====== Excerpted passage ======
Stay up to date with notifications from The Independent

Notifications can be managed in browser preferences.

A thriller, but how tough?

Andrew Marr
Thursday 21 July 1994 23:02 BST
Comments

WHAT IS politics about? Is it about big ideas, great human aspirations and fears - or is it about technicalities, the pragmatic delivery of certain ends? The question matters, because it looks increasingly as if the next two years' contest between Labour and the Conservatives will be a fight between politics as philosophy and politics as administration.

This is prompted by Tony Blair's philosophical appeal for change in his first speech as leader yesterday, which contrasts neatly with the managerial changes in John Major's reshuffle. But in a sense, the contrast has to be like this: an opposition is not in the position to do anything; it can only talk. And while the Tories are too soiled by power to sound idealistic, they can still hope to persuade the country that they are experienced managers.

Neither party would accept such a crude distinction, which does not invalidate it. Labour will spend much of the next couple of years trying to sound like efficient managers-in-waiting, while John Major's administration has long been conducting a covert debate about its philosophical purpose. But swing voters will, in the end, either be a little thrilled by Blair, or they will be rather reassured by Major. That is the choice - even in those parts of the country where being thrilled leads you to vote Liberal Democrat.

On the thrill count, the selling of politics as philosophy, Blair does well. As one MP who is not a natural supporter put it, 'We have a star here'. The new Labour leader is like some hi-tech piece of weaponry sitting on the tarmac all sleek and deadly, but which has not actually been in combat yet. He looks impressively dangerous, but we cannot really tell.

He is certainly a clever man, whose brains and toughness are underestimated by Tory strategists at their peril. How was his speech yesterday? It was interesting, it was fine, but he is not yet a great orator. Indeed, there are certain oratorical tricks which should now be discarded by all Labour speakers. We have had enough of repetition. Of repeating things. Of saying them thrice. And I say this to you, you the Reader. We have had enough of people saying, 'let me tell you this', or, 'let us be clear', before every second sentence. Of sentences that have pride in themselves because they have pride in their rhythms.

I carp. Of course I do: there is an honourable living in carping. But during its several high points this was a speech that sent out all the right messages and which was even moving.

Blair hit home when he defended the Labour modernisers on the grounds that 'it is the confident who can change and the doubters who hesitate'. He grasped the audience and held them when he spoke in quasi-religious language about 'the small, broken moments of hope, that forever are worth an eternity of dull despair'. That is the authentic ro

manticism of the left. And he did it too, when he appealed for younger voters: 'Of course, the world can't be put to rights overnight. Of course, we must avoid foolish illusions and false promises. But there is, among all of the hard choices and uneasy compromises that politics forces upon us, a spirit of progress throughout the ages with which we keep faith.' I have not heard the Fabian credo put more elegantly.

The substance of the Blair message was, however, that the party still has a long way to go, that it has hard thinking to do, before it is ready to govern. He would wage war on complacency wherever it existed: 'The Tories have lost the nation's trust. But that does not mean we inherit it automatically.' That was, or ought to have been, an uncomfortable thought for some of the people applauding.
====== Data supplied ======
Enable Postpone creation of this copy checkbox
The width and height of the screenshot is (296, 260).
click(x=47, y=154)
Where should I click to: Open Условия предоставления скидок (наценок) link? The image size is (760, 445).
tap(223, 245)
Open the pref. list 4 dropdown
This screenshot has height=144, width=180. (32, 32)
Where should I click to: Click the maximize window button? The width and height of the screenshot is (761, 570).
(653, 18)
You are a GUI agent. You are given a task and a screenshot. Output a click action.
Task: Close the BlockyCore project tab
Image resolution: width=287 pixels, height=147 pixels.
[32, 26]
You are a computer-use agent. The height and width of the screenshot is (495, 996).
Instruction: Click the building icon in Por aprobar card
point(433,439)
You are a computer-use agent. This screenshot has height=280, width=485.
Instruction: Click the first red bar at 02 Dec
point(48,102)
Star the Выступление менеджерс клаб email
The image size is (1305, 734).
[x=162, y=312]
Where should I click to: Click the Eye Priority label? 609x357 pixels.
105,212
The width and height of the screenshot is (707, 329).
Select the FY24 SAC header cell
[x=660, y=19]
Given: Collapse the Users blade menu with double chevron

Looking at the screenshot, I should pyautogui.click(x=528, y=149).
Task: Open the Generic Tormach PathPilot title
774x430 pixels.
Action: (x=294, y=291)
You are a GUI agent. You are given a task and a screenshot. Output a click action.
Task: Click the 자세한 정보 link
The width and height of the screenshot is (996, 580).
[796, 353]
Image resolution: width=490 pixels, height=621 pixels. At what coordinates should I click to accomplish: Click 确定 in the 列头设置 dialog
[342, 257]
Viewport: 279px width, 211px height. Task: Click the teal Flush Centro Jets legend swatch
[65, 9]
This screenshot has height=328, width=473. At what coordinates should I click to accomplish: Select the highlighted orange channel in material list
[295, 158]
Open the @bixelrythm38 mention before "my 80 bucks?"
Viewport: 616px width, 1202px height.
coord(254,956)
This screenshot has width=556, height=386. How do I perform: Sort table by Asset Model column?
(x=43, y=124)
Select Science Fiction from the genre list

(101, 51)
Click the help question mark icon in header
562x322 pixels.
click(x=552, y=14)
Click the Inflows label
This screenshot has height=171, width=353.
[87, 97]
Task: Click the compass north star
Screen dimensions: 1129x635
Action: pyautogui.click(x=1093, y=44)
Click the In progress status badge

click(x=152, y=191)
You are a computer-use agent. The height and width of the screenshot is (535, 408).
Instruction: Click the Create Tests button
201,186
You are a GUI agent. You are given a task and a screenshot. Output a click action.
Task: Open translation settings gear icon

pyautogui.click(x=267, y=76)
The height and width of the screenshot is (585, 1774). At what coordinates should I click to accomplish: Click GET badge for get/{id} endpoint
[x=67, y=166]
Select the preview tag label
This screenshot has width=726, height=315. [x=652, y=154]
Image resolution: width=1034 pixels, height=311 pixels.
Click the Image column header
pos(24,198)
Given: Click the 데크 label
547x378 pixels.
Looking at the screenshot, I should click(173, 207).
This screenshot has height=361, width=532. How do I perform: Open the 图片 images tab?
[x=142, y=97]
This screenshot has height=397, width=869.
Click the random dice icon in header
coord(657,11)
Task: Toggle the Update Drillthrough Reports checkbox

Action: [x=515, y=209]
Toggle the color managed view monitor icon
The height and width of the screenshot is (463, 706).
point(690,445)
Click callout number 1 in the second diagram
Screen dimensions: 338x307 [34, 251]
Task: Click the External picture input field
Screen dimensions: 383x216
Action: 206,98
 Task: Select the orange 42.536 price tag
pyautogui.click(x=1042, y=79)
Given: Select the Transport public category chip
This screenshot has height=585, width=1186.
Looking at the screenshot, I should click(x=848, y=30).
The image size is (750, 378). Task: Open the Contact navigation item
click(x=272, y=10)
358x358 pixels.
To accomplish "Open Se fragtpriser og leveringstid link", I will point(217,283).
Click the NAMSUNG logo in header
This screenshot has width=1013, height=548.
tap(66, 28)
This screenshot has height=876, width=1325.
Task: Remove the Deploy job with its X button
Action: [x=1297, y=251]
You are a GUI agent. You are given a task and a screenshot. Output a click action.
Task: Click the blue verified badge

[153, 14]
======
Your goal ▸
Reproduce the passage of the column on Labour and the Conservatives starting at "A thriller, but" and ending at "are experienced managers.". The records bear no relation to the column on Labour and the Conservatives.

Answer to this task ▸
A thriller, but how tough?

Andrew Marr
Thursday 21 July 1994 23:02 BST
Comments

WHAT IS politics about? Is it about big ideas, great human aspirations and fears - or is it about technicalities, the pragmatic delivery of certain ends? The question matters, because it looks increasingly as if the next two years' contest between Labour and the Conservatives will be a fight between politics as philosophy and politics as administration.

This is prompted by Tony Blair's philosophical appeal for change in his first speech as leader yesterday, which contrasts neatly with the managerial changes in John Major's reshuffle. But in a sense, the contrast has to be like this: an opposition is not in the position to do anything; it can only talk. And while the Tories are too soiled by power to sound idealistic, they can still hope to persuade the country that they are experienced managers.